INFORMATION PROVIDED:
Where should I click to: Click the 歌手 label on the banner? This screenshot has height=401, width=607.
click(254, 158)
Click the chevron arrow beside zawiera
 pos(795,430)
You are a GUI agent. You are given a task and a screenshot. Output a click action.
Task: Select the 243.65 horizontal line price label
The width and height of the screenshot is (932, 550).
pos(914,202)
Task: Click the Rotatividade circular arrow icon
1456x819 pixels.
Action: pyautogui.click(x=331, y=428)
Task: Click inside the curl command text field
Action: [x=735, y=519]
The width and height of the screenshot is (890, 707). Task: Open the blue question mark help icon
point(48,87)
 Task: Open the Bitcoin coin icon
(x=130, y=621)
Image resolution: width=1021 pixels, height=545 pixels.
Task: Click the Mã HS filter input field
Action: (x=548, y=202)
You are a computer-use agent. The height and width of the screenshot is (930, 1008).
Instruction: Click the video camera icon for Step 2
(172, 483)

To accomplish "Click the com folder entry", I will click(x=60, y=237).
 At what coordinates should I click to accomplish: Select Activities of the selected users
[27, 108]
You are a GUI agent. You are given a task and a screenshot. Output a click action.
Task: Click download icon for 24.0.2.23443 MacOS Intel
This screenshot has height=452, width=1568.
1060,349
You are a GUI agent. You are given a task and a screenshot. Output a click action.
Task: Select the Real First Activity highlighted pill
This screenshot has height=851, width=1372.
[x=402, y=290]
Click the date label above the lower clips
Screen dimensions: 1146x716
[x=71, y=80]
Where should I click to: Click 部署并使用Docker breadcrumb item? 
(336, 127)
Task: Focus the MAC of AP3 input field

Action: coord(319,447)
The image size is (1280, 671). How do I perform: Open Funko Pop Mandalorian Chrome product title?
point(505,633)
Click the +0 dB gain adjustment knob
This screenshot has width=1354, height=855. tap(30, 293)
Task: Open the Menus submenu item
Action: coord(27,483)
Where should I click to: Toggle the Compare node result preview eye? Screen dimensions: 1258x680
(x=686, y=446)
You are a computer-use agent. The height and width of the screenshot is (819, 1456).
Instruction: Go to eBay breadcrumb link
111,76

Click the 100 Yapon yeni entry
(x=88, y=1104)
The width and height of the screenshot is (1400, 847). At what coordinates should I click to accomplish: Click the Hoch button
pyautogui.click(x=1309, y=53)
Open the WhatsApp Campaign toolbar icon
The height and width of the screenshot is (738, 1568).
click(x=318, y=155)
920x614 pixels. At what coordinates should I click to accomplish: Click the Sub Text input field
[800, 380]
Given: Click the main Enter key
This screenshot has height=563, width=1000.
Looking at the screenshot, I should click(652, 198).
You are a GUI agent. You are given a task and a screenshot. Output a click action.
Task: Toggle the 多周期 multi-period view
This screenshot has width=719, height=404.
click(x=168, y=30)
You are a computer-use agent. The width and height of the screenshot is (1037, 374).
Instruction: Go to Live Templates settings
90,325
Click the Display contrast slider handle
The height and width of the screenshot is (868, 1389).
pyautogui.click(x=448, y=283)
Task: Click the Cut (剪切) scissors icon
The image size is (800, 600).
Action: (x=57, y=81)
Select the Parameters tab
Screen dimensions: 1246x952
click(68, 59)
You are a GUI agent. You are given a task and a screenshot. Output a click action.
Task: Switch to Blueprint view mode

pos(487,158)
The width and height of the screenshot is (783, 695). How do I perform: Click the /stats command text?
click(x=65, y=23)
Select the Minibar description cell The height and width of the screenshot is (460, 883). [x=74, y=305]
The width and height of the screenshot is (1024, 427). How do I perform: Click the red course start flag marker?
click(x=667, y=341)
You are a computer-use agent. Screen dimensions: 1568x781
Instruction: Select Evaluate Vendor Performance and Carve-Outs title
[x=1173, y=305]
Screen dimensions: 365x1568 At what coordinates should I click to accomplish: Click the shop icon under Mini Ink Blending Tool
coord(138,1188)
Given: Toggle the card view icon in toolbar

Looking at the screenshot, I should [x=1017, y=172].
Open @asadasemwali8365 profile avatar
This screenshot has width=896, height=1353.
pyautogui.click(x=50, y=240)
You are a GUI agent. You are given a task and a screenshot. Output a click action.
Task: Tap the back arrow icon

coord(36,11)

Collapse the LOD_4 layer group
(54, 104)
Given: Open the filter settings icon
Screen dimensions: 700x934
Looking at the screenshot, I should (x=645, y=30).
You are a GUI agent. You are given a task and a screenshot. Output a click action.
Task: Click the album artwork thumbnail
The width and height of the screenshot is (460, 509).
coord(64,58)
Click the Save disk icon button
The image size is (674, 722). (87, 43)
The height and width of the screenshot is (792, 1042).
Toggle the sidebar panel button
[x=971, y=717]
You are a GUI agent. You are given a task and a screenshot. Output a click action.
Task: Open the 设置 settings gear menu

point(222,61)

INSTRUCTIONS FOR THE TASK: Note down each line above where the word "computer" occurs.

ANSWER AREA:
You are a computer-use agent. The height and width of the screenshot is (930, 1008).
You are a computer-use agent. The height and width of the screenshot is (819, 1456).
You are a computer-use agent. The width and height of the screenshot is (1037, 374).
You are a computer-use agent. Screen dimensions: 1568x781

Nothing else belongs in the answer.